Handle zero-causal PrefixLM FA3 pass as no-op by Zane12518 · Pull Request #13 · sapientinc/HRM-Text

Zane12518 · 2026-05-27T18:56:55Z

Summary

This revisits the zero-causal PrefixLM FA3 boundary from #9 while addressing the hot-path cost concern from #10.

The previous runtime guard initialized dk2/dv2 with zeros_like unconditionally, which adds a K/V-shaped memset to every backward. This version keeps the normal path unchanged:

when max_seqlen_causal > 0, allocate dk2/dv2 with empty_like and run the causal FA3 forward/backward as before;
when max_seqlen_causal == 0, skip the causal FA3 forward/backward pass and initialize dk2/dv2 to zero because the skipped pass is mathematically a no-op.

Why this may still be useful

The SFT data-layer fix in #11 covers empty-response rows prepared by scripts/prepare_sft_data.py. The more general runtime boundary, however, is final resp_len <= 1 after tokenization/truncation, not only an empty raw response.

For example, a non-empty response can still become zero-causal if the prefix consumes nearly the full context budget:

context_size = 4097
inst_len = 4096
allowed_resp = 1
final_resp_len = 1
causal_len = final_resp_len - 1 = 0

A data-layer-only fix would need to enforce resp_len > 1 in every V1Dataset-producing path after tokenization/truncation, including the pretraining data_io pipeline. This runtime guard is defensive and keeps the normal FA3 hot path unchanged.

Validation

python -m py_compile models/flash_attention_prefixlm_v2.py
git diff --check origin/main..HEAD
local static guard check: normal causal backward uses empty_like, zero-causal branch uses zeros_like, and forward skips the zero-causal FA3 pass
previous single-H100 zero-causal boundary repro: PASS
previous 6 x 8 H100 training validation: reached max_steps=2286, crossing the previous failing step 2284

imoneoi · 2026-05-29T06:01:40Z

When the causal response length is zero for a sequence (in which case max_seqlen_causal may not be zero), cu_seqlens_q will contain a zero-length sequence. In this case, will the FA3 op fill dk2/dv2, or will it still contain corrupted values?
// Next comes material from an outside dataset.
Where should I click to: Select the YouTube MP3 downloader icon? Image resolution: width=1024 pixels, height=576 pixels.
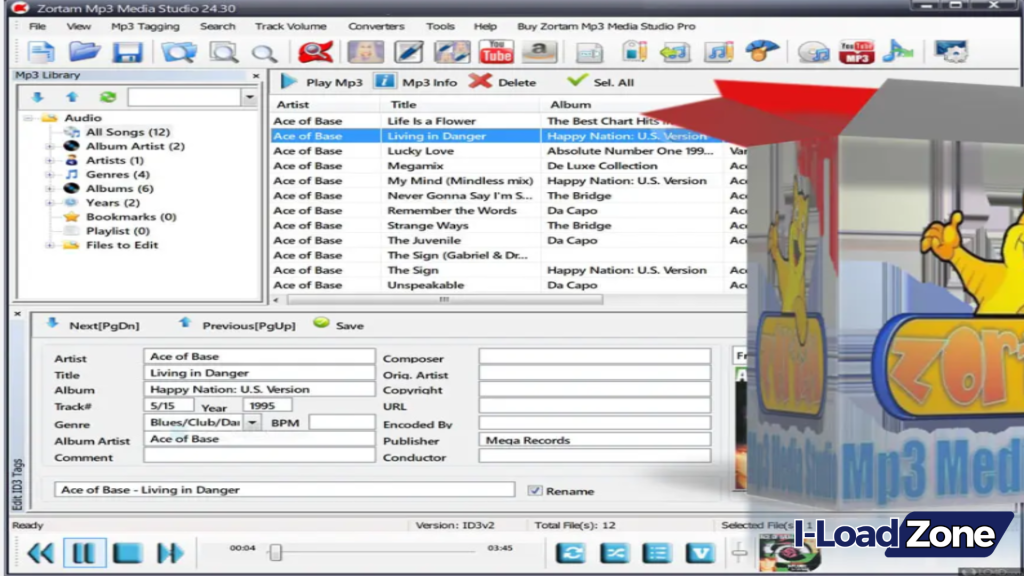pos(858,51)
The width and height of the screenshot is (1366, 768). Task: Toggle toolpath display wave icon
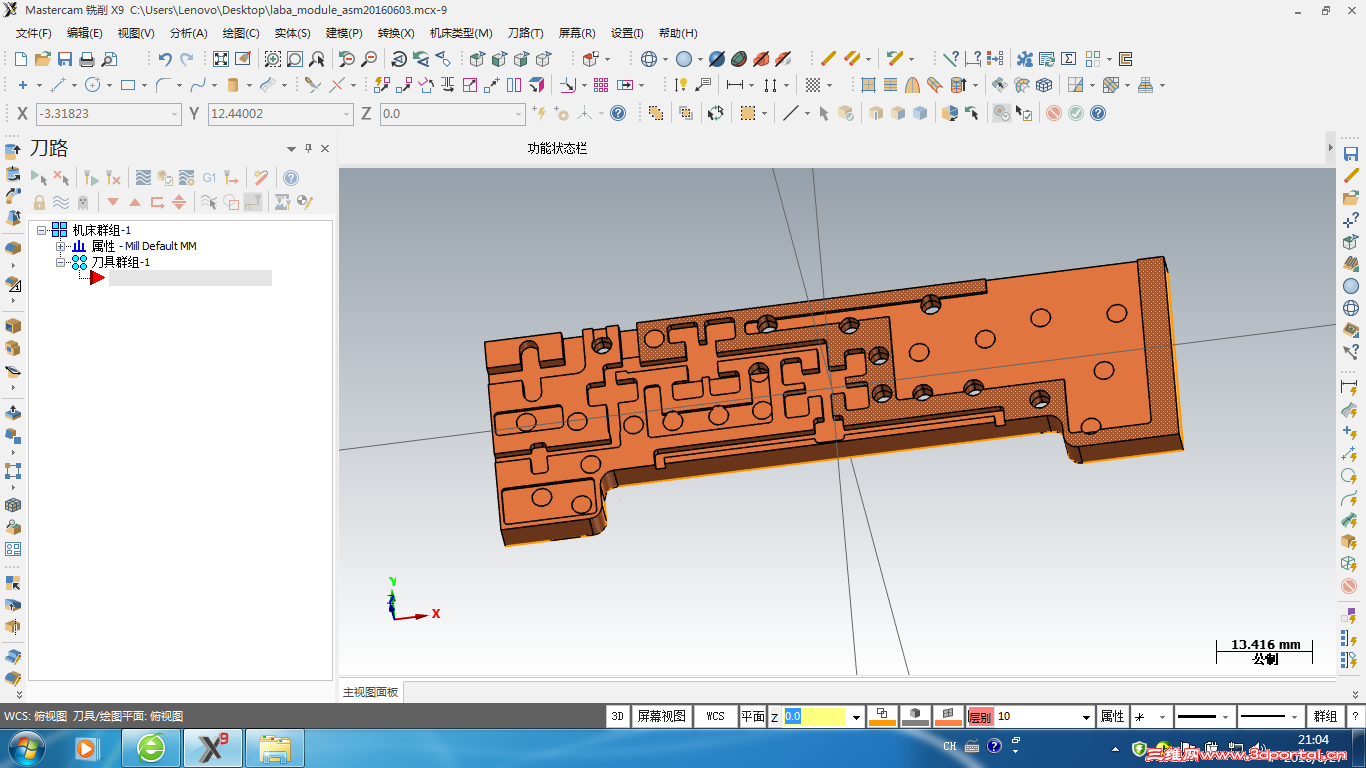61,202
Zane12518 · 2026-05-29T07:39:35Z

When the causal response length is zero for a sequence (in which case max_seqlen_causal may not be zero), cu_seqlens_q will contain a zero-length sequence. In this case, will the FA3 op fill dk2/dv2, or will it still contain corrupted values?

Good question. I verified this mixed-zero-causal case on H100.

The case I tested was:

prefix_lens=[4096,4096,4089,4080]
causal_lens=[0,0,7,16]
max_seqlen_causal=16
max_seqlen_all=4096
nheads=20, head_dim=128

I ran the causal FA3 backward twice with identical inputs:

dk/dv initialized with zeros;
dk/dv initialized with a sentinel value.

The final outputs matched exactly:

max_abs_diff_vs_zero_init {'dk': 0.0, 'dv': 0.0}

The K/V gradient spans for the zero-causal sequences were also zero, so the sentinel values were not preserved. This suggests that when max_seqlen_causal > 0, FA3 does initialize dk2/dv2 correctly even if seqused_q contains some zero-length query entries.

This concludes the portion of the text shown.